Type the entries out again exactly as they read, but leave every picture behind.

Saved entries
Start of Block
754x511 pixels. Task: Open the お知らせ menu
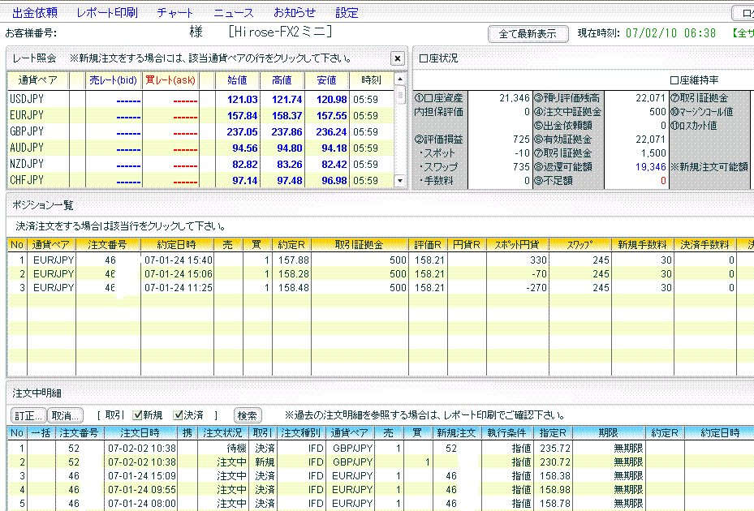[x=295, y=13]
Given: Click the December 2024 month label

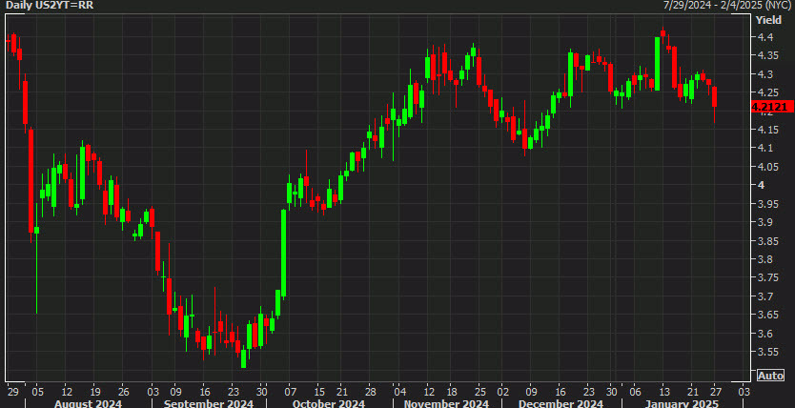Looking at the screenshot, I should pos(561,403).
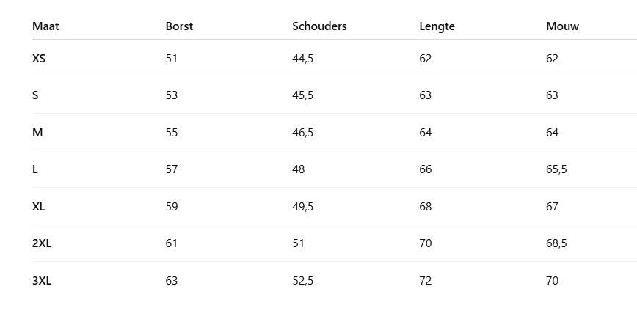
Task: Click the Borst column header
Action: [179, 26]
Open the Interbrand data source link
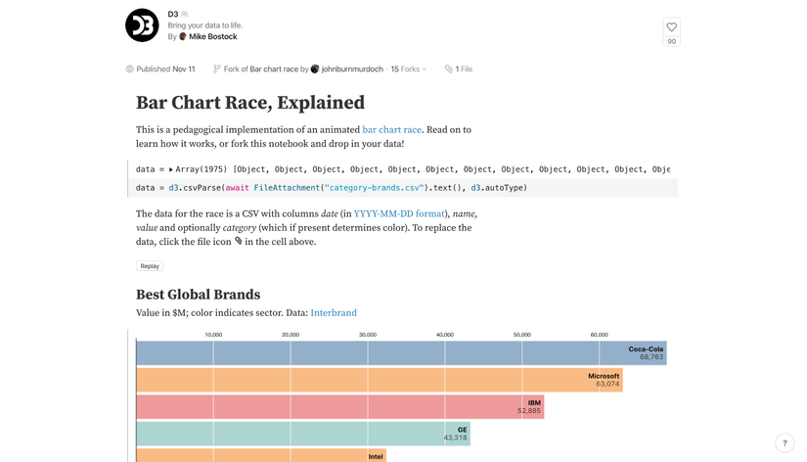807x462 pixels. point(334,313)
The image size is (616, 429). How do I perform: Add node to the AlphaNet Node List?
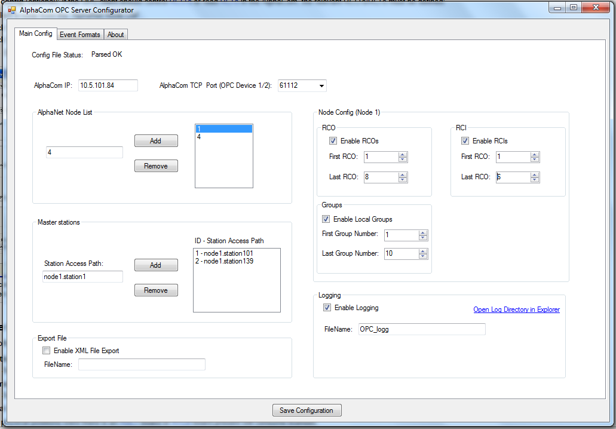[156, 141]
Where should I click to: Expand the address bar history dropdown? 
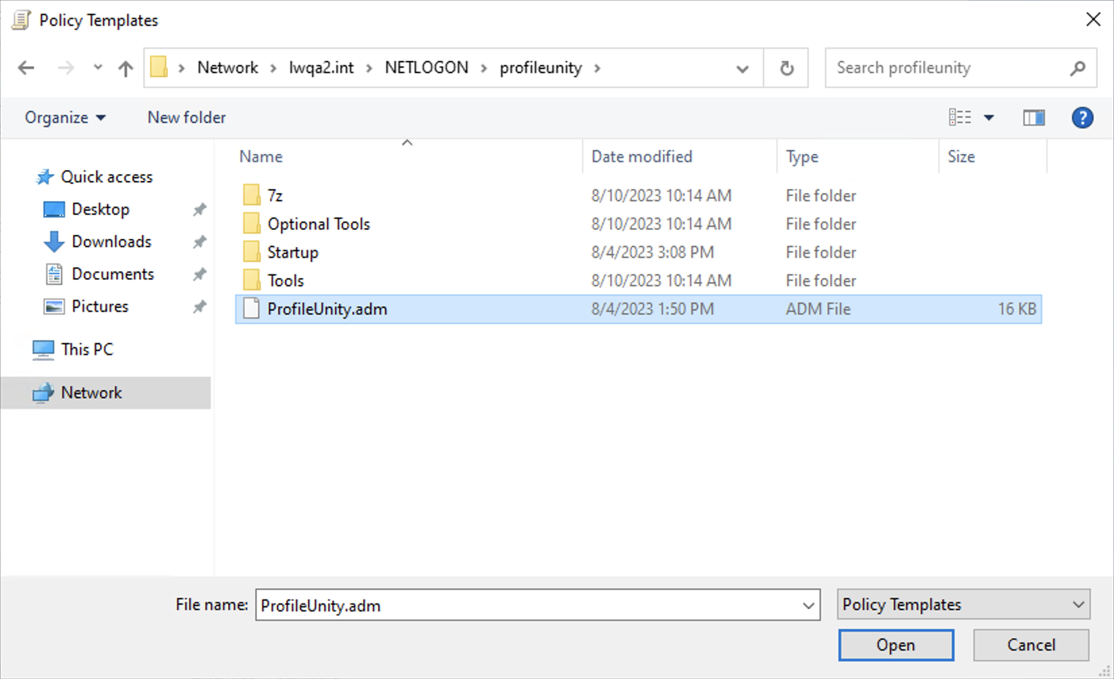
End of Block
YOUR SOLUTION
754x511 pixels. Task: Open the お知らせ menu
[x=295, y=13]
Given: Click the December 2024 month label

Looking at the screenshot, I should pos(561,403).
Task: Click the Borst column header
Action: [179, 26]
Open the Interbrand data source link
807x462 pixels. point(334,313)
The image size is (616, 429). How do I perform: Add node to the AlphaNet Node List?
[156, 141]
Where should I click to: Expand the address bar history dropdown? 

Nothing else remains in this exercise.